Feb 17, 2026 (MarketLine via COMTEX) --
SunCoke Energy, Inc. reported fourth quarter and full-year 2025 results and provided guidance for 2026.

SunCoke Energy, Inc. (NYSE: SXC) (the "Company" or "SunCoke") today reported fourth quarter and full-year 2025 results, and provided guidance for 2026.

"We are pleased with the SunCoke team's execution on our operational plan, including our safety performance in 2025. SunCoke achieved an excellent annual Total Recordable Incident Rate (TRIR) of 0.55, excluding Phoenix Global. This represents best-in-class performance and I would like to thank the team for their dedication and commitment. We also made significant progress on our capital allocation goals, with the acquisition of Phoenix Global and the continuation of our quarterly dividend," said Katherine Gates, President and CEO of SunCoke Energy, Inc. "Our fourth quarter and full-year results, when compared to prior year periods, were impacted by the closure of our Haverhill I facility, resulting in a non-cash asset impairment charge, the breach of contract by Algoma, lower Granite City contract extension economics, and the change in mix of contract and spot coke sales. In our Industrial Services segment, Phoenix Global performed in line with our expectations, while weak market conditions persisted throughout the year, impacting our terminals handling volumes."

"Looking ahead to 2026, we have optimized our coke fleet with the closure of Haverhill I, resulting in revised Domestic Coke production capacity of approximately 3.7 million tons.
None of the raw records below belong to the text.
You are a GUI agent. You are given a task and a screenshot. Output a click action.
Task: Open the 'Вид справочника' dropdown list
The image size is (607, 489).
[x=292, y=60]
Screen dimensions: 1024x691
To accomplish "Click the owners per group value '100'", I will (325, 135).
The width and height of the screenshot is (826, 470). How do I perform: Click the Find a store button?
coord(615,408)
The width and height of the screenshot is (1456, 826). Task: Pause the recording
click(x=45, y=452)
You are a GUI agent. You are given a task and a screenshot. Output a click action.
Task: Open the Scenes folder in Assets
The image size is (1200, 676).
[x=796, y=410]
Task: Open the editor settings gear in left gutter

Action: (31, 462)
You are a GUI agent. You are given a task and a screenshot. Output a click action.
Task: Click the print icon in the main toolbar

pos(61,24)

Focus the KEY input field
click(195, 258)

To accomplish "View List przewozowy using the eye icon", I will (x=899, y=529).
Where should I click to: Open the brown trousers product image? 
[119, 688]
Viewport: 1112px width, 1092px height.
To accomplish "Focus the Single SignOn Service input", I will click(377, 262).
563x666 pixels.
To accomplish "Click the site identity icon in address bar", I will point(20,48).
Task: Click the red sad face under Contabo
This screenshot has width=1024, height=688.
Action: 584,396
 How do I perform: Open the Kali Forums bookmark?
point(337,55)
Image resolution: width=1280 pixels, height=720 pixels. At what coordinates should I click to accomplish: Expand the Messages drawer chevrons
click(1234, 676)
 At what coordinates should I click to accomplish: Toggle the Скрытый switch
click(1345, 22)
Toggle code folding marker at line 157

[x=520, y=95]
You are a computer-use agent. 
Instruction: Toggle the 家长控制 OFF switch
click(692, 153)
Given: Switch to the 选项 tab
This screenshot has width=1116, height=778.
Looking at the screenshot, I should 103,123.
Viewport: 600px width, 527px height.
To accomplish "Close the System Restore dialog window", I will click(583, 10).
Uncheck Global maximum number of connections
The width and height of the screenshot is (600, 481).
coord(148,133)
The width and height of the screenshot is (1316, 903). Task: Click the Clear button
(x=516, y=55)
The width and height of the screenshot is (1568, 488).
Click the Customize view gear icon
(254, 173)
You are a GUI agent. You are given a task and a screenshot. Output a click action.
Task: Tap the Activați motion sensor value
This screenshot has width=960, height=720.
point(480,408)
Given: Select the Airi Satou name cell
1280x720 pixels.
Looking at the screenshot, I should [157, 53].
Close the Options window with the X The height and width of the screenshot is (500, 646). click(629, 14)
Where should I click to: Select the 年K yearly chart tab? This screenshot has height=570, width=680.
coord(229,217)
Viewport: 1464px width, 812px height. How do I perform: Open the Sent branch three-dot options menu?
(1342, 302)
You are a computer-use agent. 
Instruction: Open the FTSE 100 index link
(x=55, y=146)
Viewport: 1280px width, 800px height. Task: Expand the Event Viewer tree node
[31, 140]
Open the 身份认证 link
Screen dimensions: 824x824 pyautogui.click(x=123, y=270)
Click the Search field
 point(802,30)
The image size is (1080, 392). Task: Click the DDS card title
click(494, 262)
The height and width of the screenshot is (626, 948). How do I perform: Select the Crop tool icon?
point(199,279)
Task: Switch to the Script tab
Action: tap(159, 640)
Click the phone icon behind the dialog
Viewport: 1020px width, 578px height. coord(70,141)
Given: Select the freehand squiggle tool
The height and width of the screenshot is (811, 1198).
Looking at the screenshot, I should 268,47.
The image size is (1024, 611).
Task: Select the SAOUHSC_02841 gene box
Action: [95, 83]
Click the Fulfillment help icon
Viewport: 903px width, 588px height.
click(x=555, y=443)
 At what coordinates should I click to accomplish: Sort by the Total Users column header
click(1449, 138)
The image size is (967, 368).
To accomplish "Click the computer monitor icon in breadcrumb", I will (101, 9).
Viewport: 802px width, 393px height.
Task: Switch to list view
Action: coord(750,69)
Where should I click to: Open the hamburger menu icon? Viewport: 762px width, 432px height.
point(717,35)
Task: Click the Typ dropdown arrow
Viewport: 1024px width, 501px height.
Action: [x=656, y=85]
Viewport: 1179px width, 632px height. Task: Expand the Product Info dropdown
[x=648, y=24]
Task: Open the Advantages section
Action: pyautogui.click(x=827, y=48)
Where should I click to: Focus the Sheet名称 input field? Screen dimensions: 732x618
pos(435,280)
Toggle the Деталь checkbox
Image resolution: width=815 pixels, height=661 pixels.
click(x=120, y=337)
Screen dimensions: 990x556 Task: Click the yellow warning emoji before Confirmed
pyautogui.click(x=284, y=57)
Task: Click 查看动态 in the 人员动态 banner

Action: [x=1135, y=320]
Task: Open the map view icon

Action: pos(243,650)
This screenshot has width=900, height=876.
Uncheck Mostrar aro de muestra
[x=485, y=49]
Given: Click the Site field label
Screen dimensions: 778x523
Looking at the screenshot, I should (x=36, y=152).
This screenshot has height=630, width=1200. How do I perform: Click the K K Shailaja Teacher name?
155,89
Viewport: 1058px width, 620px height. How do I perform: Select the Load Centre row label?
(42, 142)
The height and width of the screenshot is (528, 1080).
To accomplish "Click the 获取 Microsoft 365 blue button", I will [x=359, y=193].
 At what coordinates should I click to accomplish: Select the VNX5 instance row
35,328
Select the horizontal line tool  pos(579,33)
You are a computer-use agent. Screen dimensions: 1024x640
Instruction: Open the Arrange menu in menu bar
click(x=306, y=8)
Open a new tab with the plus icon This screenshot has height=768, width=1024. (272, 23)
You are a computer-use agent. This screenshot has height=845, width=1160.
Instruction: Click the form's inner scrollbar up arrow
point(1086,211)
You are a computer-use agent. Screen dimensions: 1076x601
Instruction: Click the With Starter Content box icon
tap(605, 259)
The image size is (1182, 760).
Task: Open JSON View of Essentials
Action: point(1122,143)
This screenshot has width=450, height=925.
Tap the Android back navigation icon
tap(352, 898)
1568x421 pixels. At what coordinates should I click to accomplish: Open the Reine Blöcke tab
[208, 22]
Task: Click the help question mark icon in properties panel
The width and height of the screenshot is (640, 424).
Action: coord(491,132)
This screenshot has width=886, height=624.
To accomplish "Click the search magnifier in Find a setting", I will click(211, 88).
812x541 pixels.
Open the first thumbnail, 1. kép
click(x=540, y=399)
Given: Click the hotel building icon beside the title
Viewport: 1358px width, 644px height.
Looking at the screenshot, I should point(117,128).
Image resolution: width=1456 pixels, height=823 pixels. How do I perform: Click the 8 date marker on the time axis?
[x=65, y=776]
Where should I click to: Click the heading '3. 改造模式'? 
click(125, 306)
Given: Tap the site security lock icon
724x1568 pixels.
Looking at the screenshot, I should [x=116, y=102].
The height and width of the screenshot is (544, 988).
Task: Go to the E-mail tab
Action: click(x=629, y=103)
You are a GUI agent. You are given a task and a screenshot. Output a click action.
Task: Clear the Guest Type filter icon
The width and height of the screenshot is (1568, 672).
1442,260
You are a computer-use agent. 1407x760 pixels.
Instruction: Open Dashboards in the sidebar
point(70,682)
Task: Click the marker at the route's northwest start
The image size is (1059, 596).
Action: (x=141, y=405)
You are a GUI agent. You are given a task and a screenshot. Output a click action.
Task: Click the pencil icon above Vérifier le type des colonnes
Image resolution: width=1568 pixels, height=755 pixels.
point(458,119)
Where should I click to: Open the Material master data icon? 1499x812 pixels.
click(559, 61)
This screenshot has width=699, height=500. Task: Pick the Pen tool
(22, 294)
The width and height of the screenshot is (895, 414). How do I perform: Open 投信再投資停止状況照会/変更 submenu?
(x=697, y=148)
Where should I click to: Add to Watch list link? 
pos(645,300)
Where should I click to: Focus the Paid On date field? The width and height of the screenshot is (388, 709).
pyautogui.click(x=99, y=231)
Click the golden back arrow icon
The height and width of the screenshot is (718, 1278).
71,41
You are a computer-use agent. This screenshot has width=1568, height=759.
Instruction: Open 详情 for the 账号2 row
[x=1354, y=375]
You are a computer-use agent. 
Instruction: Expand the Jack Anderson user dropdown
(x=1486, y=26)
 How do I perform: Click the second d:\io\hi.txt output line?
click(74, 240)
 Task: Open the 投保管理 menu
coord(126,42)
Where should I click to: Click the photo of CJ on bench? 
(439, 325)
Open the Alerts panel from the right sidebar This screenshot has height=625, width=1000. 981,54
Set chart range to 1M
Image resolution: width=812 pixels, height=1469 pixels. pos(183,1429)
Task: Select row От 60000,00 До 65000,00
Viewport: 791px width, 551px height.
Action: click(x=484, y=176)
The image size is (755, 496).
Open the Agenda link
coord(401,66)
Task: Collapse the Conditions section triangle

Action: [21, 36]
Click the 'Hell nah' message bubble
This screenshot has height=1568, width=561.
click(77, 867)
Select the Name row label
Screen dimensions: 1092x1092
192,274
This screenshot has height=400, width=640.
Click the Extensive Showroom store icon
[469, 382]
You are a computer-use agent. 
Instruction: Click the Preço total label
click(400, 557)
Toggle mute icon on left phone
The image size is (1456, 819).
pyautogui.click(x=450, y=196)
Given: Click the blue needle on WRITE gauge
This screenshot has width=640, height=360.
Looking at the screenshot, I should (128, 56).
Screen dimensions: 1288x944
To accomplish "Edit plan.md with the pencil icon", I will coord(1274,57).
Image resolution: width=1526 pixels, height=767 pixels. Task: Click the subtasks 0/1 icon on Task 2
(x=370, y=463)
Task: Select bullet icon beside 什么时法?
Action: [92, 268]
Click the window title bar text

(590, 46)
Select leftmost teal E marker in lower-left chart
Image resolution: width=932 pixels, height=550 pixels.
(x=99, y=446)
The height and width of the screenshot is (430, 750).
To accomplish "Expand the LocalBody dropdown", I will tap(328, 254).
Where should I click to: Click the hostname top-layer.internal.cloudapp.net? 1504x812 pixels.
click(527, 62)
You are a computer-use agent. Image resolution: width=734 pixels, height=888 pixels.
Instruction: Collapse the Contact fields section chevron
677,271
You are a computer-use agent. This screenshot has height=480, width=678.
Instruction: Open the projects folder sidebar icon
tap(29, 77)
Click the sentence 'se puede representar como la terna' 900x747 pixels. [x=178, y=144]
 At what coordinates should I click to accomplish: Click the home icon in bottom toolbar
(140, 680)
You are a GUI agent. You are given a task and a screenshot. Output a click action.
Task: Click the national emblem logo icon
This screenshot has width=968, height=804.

With extended contracts at Granite City and Haverhill II, and having finalized all foundry and spot coke sales, we will be running at full utilization and are sold out for the year. Our 2026 Adjusted EBITDA guidance range of $230 million to $250 million reflects our expectations for improvement in market conditions for our terminals and a full year of Phoenix Global. The breach of contract by Algoma and subsequent closure of Haverhill I will drive lower coke sales tons, but at higher margins, resulting in a modest decrease in Domestic Coke Adjusted EBITDA as compared to 2025," Gates continued. "We remain focused on executing against our well established objectives of exceptional safety performance, operational excellence, and a balanced approach to capital allocation. We plan to use our excess cash flow in 2026 to pay down debt, continue the distribution of the quarterly dividend, and continue to assess growth opportunities. We are positioning the Company for sustained success and delivering significant value to SunCoke stakeholders."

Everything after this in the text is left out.